Thursday, 8 July 2010

Lucky 7's

In Memoriam

One day after the fifth anniversary of the London bombings, which took place on 7/7 2005, there appeared a typical article on MSN News UK, which completely encapsulates a society totally in submission to the threat of terrorism.

In a perverted display of logic and a grotesquely offensive article to the victims of the attacks, not only is the main story (that of no official commemoration of the attacks) relegated some way down the page, but the first mention of any victim is not the victims themselves, not even real victims, but imaginary victims: the Muslim community.

The MSN article quotes several newspapers and blogs relating to Muslim grievances over that day, whom, in the aftermath of 7/7 feel "stigmatised en masse" by the media and government policy; or other sections of the Muslim community who went on to sense the country they were living in as "holding on to its self-control, determined not to surrender to base instincts" or in a pre-emptive show of sympathy for those Muslims not yet targeted by extremists (but you never know, it's never too late) '...how 7 July was the day "that changed UK Muslims' lives'".
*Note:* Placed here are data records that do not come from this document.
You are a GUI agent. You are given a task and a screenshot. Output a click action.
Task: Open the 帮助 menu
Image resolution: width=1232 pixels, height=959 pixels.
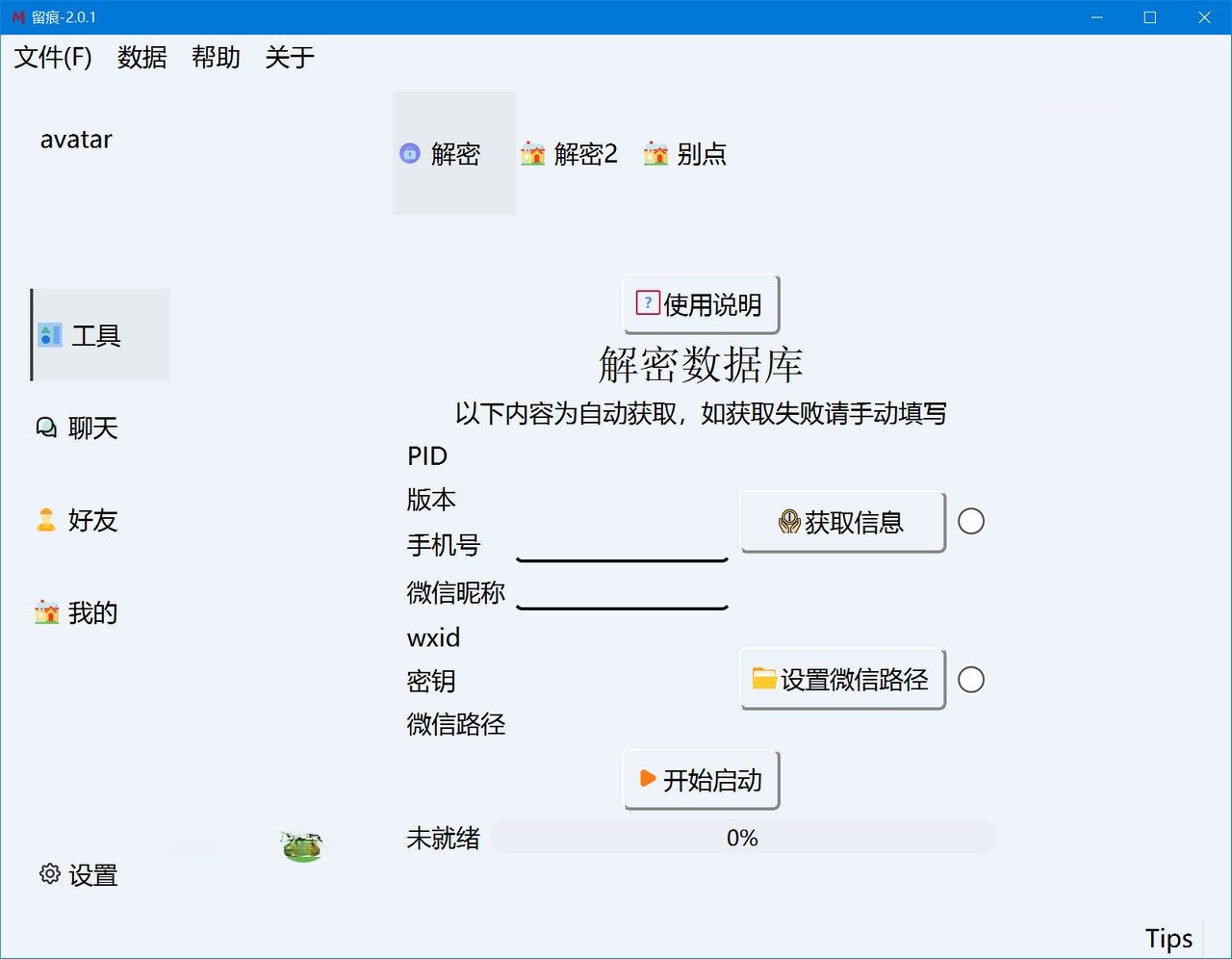[x=216, y=58]
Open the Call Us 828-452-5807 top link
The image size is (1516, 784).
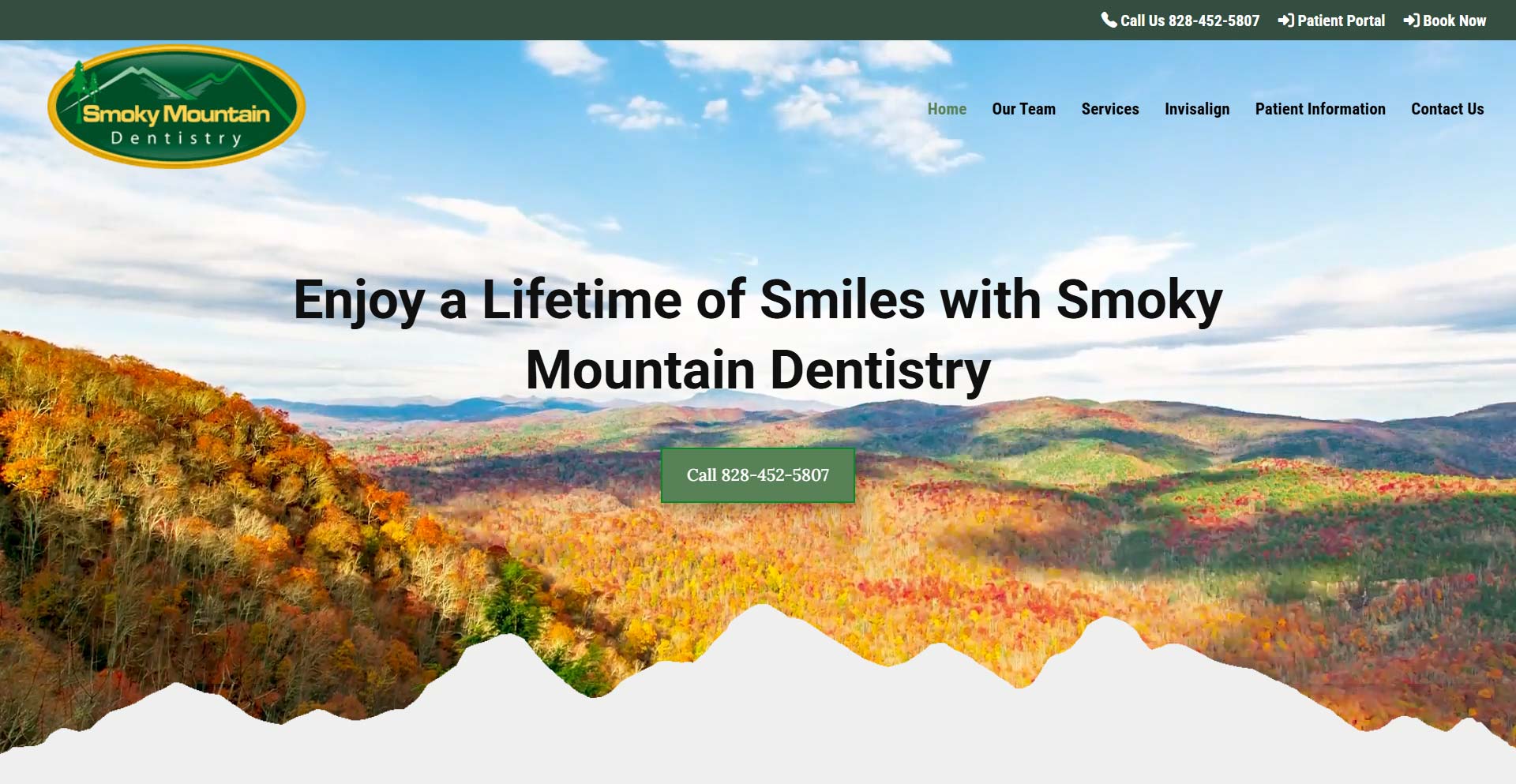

These opinions might carry more weight if it weren't for the fact that they are contradicted elsewhere in the same article - by complaining of a lack of an official commemoration ceremony to the real victims - such is the level of the British establishment's fear in causing offence to the Muslim community.

Terrorism works.

The repeated surveys over the years by the FBI consistently show that far from Muslims suffering continued physical assaults, intimidation and oppression, are in fact one of the lowest victim groups (with Jews, blacks and even Christians in America surpassing the Muslim community). There are so few attacks on the Muslim community, it seems some are even resorting to inventing stories of such incidents.

The reassuring reality is that in the aftermath of the 7/7 terror attacks - the largest terrorist attacks in England's 1000 year-long history - there was no backlash against the Muslim community, there were no mass lynchings of Muslims, there wasn't even one. So why are media outlets repeating false claims of victimisation based on propaganda, which are disproved with a few seconds research on Google?

Fear.

Paraphrasing from Caroline Glick's book Shackled Warrior: Israel and the Global Jihad, she states that:

"When terrorists carry out attacks, they gain the attention of their victim society. After a campaign of terror, the victim society begins to feel undermined and insecure; it becomes clear to them that their governments cannot guarantee the victim society's safety, thus they become more receptive to the terrorist's message in a bid to understand, and in a bid to find a possible end to the terror. It is at this point that the terrorists are free to name any grievance they so choose..."

In the case of the IRA, the message was simple; Northern Ireland. In the case of ETA, it was the northern region of Spain. So what do the Muslim fundamentalists want?

If we're to believe the long, rambling speeches in the videos of the suicide bombers, the terrorist actions of 7/7 were a reaction to non-Muslims attacking Muslims in Muslim lands. In other words, British troops in Iraq and Afghanistan. For the British (or anyone else) to attempt an evacuation of the battlefield is something which is not only implausible, it is unjustified since it was the West that was attacked on 9/11.

Yet this is the moral reasoning the British, and Western, public at large are being expected to believe. Simply put, the terrorists want surrender.

What is happening is a multi-pronged assault; a seemingly water-tight psychological tactic from which there is little chance of escape. The easiest and quickest way to end the pain, Westerners are subliminally told, is to 'listen' to the terrorists, to 'talk' because violence (or rather war) doesn't achieve anything.

We're constantly told that most Muslims aren't terrorists. But this depends how you define terrorism. Is a terrorist just another word for a criminal? As discussed above, terrorism is a psychological tactic. But what about aiding and abetting criminals, or providing a safe-haven for them? Or even speaking out against terrorists and their desire to destroy the West? As Mark Steyn quite rightly says, although most Muslims aren't terrorists, they still share the same goals: to live under Shariah law, wherever they are in the world. When viewed from this perspective, we see that indeed, not all Muslims are terrorists, but Muslims opposing extreme views are in fact a tiny minority of the worldwide Muslim community. Anyone having talked to Muslims at protests, those engaging in BDS activism, or on a university campus, will tell you how hard it is to find a mythical 'moderate' Muslim.

Thus we see that, rather than extremists and the majority Muslim community being separate entities, they are two sides of the same coin. Coordinating their efforts, not through an agreed upon census, but simply through following the dictates of their religion. They sensitise their victim societies and succeed in intimidation through violence and further manipulation through accusations of 'Islamophobia', to achieve their goal of the submission of the victim society. In Arabic, submission means Islam.